MG: Aren’t renewable energy prices independent of oil price shifts?
AC: The programs aren’t designed that way. A few [utility tariffs] in the country are actually designed where the renewable energy price is essentially substituted on people’s bills for their traditional fuel. Those programs have seen great success. Everyone understands why they’ve seen [success] as they have a whole new message to talk about: price stability because [the price of] renewables never change.
Most programs are designed where the renewable energy premium is on top of what they already pay. So the thinking [by consumers] is renewable energy is more expensive. You aren’t actually getting the electricity from [specific] wind turbines anyway. What your dollars are doing is allowing the utility make more investments in putting renewable energy into the overall mix.
Hence the public good part: your electricity comes on just like everybody else’s except you pay more.
MG: Are you actually paying for 100% equivalent renewable energy?
AC: Yes. Not every program in the country is designed the same. But, our five partnerships are all 100% usage.
MG: What are the key customer insights for purchase of renewable energy?
AC: A few people talk about new technology and want to support it. A few people talk about fuel prices going through the roof and we are beholden to the Middle East, so they want to support another source. But the majority just says “I want to make a difference”. It seems like one small step, one small opportunity for [consumers] to do that.
MG: Can the success of Palo Alto be replicated across the country or is this an anomaly?
AC: 20% might be an anomaly but I know that, in general, these [renewable energy] programs are underperforming. We have five like I said. One of them just started and so it only has a couple tenths of a percent participation. But all together our five average 7.8% participation. The industry average is 1.8%. You can do this better.
MG: What’s the secret?
AC: I think that the partnership model is a really good one. The utility has the customer’s eyes and contacts and, in most cases, the customer’s trust. That is certainly true in Palo Alto.
3Degrees brings the messaging and dedication to execution. The single best thing we’ve found is that you collect information about what channels and messages are working well and you just execute again and again and again and again.
That’s not what utilities do; they are not marketing organizations. We do the marketing behind their brand and no one ever knows our name. We want it that way.
MG: Do you think that the social narrative has changed given Al Gore’s movie a few years ago and just the growing reality and awareness of global warming? Has that context enabled you to move the needle further?
AC: It definitely helps. We were out in front of movie theaters when Al Gore’s movie was released. We set up tables outside to intercept people came out of the movie.
MG: When you target utility customers, what kind of marketing campaign do you implement?
AC: The campaign is continuous. Email, bill insert, direct mail, events. We’re spending money and testing different channels all the time except TV.

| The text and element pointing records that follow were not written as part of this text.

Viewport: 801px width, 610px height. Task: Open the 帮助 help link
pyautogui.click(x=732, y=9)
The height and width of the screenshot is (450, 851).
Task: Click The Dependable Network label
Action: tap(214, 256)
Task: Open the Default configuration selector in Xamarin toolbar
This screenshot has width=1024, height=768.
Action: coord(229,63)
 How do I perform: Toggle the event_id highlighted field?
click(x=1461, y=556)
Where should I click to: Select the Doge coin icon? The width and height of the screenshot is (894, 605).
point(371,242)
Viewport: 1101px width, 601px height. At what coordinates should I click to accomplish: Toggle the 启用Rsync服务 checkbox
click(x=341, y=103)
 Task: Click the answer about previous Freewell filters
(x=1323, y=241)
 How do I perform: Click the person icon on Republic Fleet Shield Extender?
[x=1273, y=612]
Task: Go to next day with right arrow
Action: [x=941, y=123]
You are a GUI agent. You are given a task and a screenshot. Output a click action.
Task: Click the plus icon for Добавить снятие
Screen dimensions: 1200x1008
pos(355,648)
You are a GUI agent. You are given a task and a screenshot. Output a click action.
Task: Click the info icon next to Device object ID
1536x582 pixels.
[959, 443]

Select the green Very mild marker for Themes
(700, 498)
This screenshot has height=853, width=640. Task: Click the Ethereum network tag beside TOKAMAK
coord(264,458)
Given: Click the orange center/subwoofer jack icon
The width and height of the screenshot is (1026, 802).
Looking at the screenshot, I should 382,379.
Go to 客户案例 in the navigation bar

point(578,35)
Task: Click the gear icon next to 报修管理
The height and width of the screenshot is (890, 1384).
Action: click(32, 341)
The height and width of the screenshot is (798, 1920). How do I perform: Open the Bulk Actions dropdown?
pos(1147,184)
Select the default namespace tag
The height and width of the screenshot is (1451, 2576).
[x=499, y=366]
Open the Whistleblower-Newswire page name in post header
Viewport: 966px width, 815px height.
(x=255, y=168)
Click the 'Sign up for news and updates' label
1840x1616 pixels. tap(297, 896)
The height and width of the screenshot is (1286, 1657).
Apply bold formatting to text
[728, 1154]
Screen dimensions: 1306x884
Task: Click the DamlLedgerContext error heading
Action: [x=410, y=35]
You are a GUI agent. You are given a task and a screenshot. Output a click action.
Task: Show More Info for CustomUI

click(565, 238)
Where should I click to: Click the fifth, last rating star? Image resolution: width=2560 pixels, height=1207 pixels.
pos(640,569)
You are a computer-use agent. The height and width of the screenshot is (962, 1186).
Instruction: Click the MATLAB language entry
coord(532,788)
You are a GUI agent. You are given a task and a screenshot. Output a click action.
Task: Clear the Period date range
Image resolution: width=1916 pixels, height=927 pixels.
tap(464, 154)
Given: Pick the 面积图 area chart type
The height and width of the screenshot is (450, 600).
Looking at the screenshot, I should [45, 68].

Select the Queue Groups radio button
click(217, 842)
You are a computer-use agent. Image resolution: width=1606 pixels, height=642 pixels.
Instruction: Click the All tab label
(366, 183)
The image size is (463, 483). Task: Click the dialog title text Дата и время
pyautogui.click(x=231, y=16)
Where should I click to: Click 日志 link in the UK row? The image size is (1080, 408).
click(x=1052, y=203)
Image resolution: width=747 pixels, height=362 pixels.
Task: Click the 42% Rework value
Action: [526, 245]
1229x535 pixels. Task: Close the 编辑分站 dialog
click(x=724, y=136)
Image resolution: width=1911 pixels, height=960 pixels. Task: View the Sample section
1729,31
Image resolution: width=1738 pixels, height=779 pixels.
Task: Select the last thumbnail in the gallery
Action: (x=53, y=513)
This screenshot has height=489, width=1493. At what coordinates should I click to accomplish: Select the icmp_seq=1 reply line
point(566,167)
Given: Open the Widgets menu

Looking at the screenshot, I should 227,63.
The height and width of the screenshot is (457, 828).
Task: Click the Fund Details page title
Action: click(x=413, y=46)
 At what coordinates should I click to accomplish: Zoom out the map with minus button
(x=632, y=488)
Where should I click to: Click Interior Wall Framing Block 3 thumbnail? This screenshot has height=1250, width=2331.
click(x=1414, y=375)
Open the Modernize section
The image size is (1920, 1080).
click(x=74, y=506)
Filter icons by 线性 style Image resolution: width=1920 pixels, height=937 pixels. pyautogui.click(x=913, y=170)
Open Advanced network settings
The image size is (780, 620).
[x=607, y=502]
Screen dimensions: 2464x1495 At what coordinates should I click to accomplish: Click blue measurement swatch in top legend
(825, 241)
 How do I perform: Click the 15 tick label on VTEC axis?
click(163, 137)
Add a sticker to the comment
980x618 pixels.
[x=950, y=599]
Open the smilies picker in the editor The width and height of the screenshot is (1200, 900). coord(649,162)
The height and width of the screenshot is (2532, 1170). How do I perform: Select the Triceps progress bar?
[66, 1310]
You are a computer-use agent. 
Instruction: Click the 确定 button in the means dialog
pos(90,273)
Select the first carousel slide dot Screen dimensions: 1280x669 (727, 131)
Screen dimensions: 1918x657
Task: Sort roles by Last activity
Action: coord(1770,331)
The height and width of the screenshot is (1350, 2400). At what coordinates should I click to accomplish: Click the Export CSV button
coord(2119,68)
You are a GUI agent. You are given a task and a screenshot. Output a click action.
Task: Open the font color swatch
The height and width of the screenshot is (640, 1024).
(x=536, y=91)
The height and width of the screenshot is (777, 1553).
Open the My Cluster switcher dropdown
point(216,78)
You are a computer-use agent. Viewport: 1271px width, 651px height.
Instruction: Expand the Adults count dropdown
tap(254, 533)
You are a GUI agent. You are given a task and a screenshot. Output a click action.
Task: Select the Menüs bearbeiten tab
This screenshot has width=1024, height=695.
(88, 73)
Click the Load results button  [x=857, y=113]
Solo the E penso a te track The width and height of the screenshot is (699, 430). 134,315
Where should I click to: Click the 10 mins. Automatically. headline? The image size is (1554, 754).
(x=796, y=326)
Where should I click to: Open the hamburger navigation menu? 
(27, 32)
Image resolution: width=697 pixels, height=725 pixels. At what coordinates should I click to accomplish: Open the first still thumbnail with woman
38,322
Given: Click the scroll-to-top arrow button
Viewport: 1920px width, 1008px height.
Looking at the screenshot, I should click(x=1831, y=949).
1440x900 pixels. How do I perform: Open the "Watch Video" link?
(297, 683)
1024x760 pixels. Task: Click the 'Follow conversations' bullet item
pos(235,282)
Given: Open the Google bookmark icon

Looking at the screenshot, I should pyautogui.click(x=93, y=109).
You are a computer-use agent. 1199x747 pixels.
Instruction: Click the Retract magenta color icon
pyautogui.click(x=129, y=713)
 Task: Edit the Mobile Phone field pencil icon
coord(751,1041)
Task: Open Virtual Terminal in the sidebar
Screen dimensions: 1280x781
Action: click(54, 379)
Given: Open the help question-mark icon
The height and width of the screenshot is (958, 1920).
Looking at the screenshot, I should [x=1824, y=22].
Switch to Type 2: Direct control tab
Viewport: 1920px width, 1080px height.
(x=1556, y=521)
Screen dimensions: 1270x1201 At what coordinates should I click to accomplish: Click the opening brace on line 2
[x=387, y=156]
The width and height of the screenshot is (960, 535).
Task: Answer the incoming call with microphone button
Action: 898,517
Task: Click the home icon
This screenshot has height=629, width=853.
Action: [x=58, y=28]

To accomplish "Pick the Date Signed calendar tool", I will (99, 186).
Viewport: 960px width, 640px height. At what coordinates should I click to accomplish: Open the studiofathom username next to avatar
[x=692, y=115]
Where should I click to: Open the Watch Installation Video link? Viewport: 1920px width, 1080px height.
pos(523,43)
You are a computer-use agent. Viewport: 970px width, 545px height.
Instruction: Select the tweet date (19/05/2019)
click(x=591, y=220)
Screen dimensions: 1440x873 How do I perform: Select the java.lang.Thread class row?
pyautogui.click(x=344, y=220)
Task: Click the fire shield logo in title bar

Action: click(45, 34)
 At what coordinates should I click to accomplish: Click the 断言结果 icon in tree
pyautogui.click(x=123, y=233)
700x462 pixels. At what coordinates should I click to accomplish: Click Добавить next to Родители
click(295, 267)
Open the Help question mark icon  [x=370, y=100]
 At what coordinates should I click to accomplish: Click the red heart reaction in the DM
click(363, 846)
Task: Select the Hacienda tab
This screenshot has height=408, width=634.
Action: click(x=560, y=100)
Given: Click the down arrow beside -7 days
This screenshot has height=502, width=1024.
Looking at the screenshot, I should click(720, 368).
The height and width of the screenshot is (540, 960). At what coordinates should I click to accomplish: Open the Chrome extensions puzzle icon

Yard signs are also used to bring to peoples’ attention that their neighbors have done this. We get requests [for signs] saying I want to show people that I did this.
MG: Were there other ways that you tapped viral marketing or activated influencers?
AC: We did holiday card campaign where we sent all Palo Alto participants a card that they could send to their friends saying “I participated in Palo Alto Green and you can too”.
We offer wind tours where we let participants come and then, hopefully, tell other people about going to a wind farm and seeing what their money is supporting.